**EXCERPTED TEXT**
Start
Re: [openstack-dev] [Neutron][QA] Enabling full neutron Job

2014-08-12 Thread Salvatore Orlando
And just when the patch was only missing a +A, another bug slipped in!
The nova patch to fix it is available at [1]

And while we're there, it won't be a bad idea to also push the neutron full
job, as non-voting, into the integrated gate [2]

Thanks in advance,
(especially to the nova and infra cores who'll review these patches!)
Salvatore

[1] https://review.openstack.org/#/c/113554/
[2] https://review.openstack.org/#/c/113562/


On 7 August 2014 17:51, Salvatore Orlando  wrote:

> Thanks Armando,
>
> The fix for the bug you pointed out was the reason of the failure we've
> been seeing.
> The follow-up patch merged and I've removed the wip status from the patch
> for the full job [1]
>
> Salvatore
>
> [1] https://review.openstack.org/#/c/88289/
>
>
> On 7 August 2014 16:50, Armando M.  wrote:
>
>> Hi Salvatore,
>>
>> I did notice the issue and I flagged this bug report:
>>
>> https://bugs.launchpad.net/nova/+bug/1352141
>>
>> I'll follow up.
>>
>> Cheers,
>> Armando
>>
>>
>> On 7 August 2014 01:34, Salvatore Orlando  wrote:
>>
>>> I had to put the patch back on WIP because yesterday a bug causing a
>>> 100% failure rate slipped in.
>>> It should be an easy fix, and I'm already working on it.
>>> Situations like this, exemplified by [1] are a bit frustrating for all
>>> the people working on improving neutron quality.
End
**GOAL 1**
Please copy, word for word, the stretch of the rows from the line containing "Choose Dry Clean service under T-shirt" through the line containing "Viewport: 836px width, 1485px height.".

**SUPPLIED DATA**
Start
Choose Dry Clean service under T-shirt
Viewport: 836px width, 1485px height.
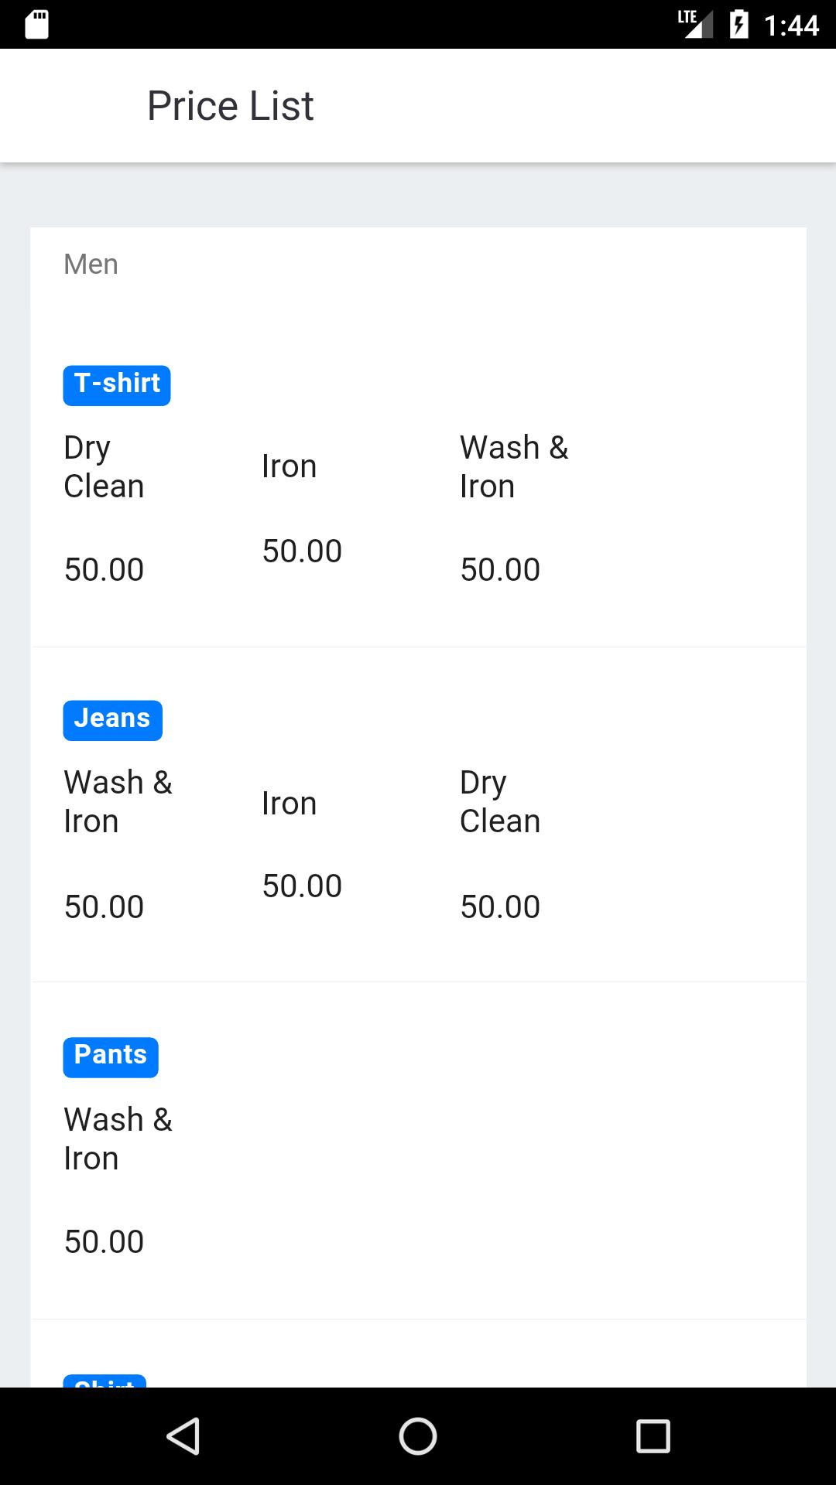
End
Start
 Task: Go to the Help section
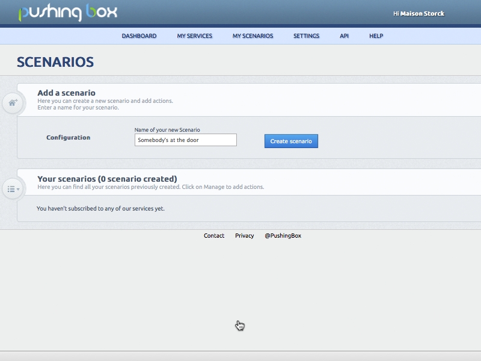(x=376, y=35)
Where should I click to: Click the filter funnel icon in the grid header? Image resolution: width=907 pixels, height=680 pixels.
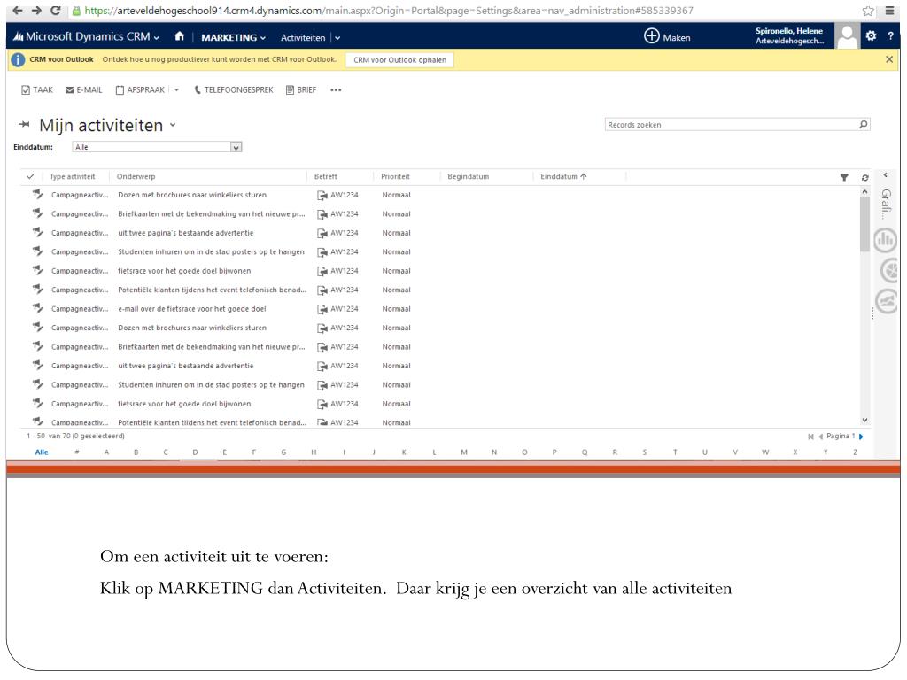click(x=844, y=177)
End
**GOAL 2**
According to the mailing list thread, what failure rate did the bug that slipped in cause?

**EXPECTED ANSWER 1**
Choose Dry Clean service under T-shirt
Viewport: 836px width, 1485px height.

**EXPECTED ANSWER 2**
A 100% failure rate.